Lovie Smith, in the many years he’s coached in Chicago sans quarterback, has always been fond of saying, “We get off the bus running the football.” Sadly, now his teams don’t even seem to get off the bus at all. Once again, they didn’t show up on Sunday, this time against rival and divisional foe Minnesota. If you can’t get a team up for one of your divisional rivals, what can you get them up for?
Smith is an ardent supporter and believer in the Cover Two defensive scheme. Once again, with mass confusion in the secondary and linebacking corps on play after play, the look of confusion on the faces of his defense may be best summed up as the Cover Who?
Lovie Smith has been exposed. The only questions left are: Does Bears management understand this? And if so, what will they do about it?
Smith came to Chicago in the infancy of the popularity of the Cover Two defense. Back then it was known as the Tampa Two and was run by Smith successfully in Tampa Bay and in St. Louis. The Bears got a hot commodity in Smith and during the hey-day of the Cover 2 scheme, he was a great coach. The problem is that if you give innovative coaches enough time and let personnel men get enough players in their systems to defeat a certain defense, it will fail.
Quarterbacks learn tendencies. Coaches find weaknesses. Eventually, every scheme becomes beatable. The Cover Two baffled Brett Favre for a long time, but not anymore judging by the Vikings almost 550 yards of total offense in the game Sunday against the Bears. Smith has been exposed as a one-trick pony. His blitz packages rarely find holes, his base scheme is exposed and undermanned and what changes has he made?
None.
He sticks to the scheme. He believes in it. He knows it can work and doesn’t understand why it would stop working. Square peg, meet round hole. After every embarrassing loss Smith gives the same old tired refrain. He’ll look at the tape and make improvements and hopefully this will help us get better. What adjustments has he made though? What has he actively done to right the many wrongs? Nothing.
The problem is that Smith isn’t and never has been an innovator. He took what he learned in Tampa Bay under Tony Dungy and applied it as the Rams defensive coordinator. That team’s success got him hired as the Bears coach and he applied the same formula to this team. It hasn’t all been failure, obviously. Smith’s defenses have been dominant during his tenure, but he is, was and always will be a system coach. When defensive coordinator Ron Rivera wanted to change things, add his own imprint to the defense, Smith fought him. Under Rivera, who actually did manage to get his players to the quarterback when he blitzed, the defense was able to remain near the top in the league. Rivera mixed up blitz packages and other defensive looks along with the Cover Two. Smith didn’t like that though. Even though the Defense was successful under Rivera, Smith sent him packing and placed his friend Bob Babich in his place.

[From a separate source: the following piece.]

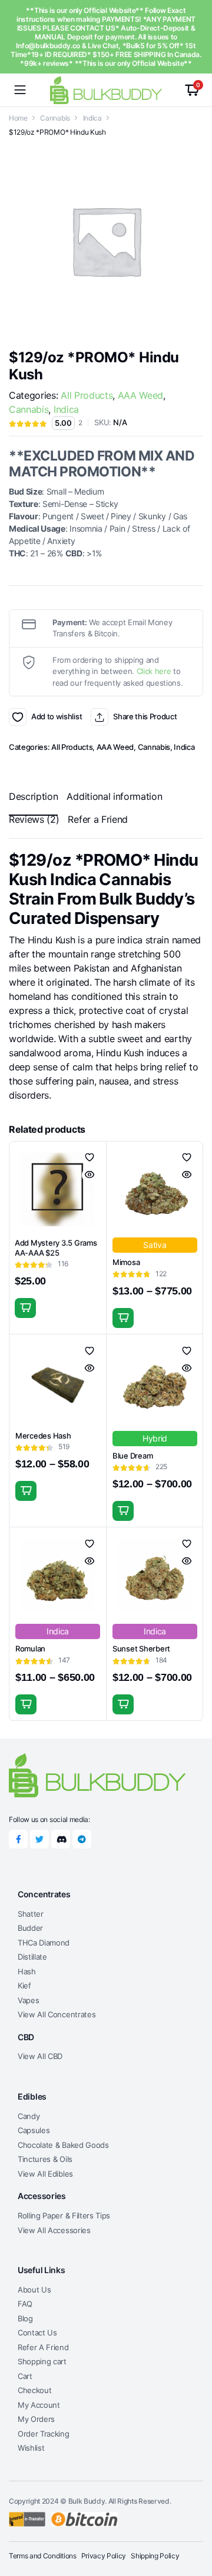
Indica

It’s been all down hill since then. Smith and Babich and this year’s new guru Rod Marinelli (who didn’t win a single game last year with Detroit but was suddenly supposed to be the answer to the Bears defensive problems) are all system guys. They are all Cover Two guys. They are all former Tampa Two guys. None of them were innovators. They are all replicators, and they are replicating a beaten horse.
The question now is will Smith overhaul his staff again and allow fresh thinking and new ideas into the mix? Will he hire an innovator to coordinate the defense under him, or will he insist on trying to beat teams of the Twenty-Tens with a defense from the Nineties?
The problem with surrounding yourself with yes-men is that if you aren’t challenged, you get stale. Lovie is stale. His defense is stale. Yesterday’s news, yesterday’s scheme, and yesterday’s coach—the world is made up of the quick and the dead. It doesn’t take an innovator to figure out which the Bears and Smith might be.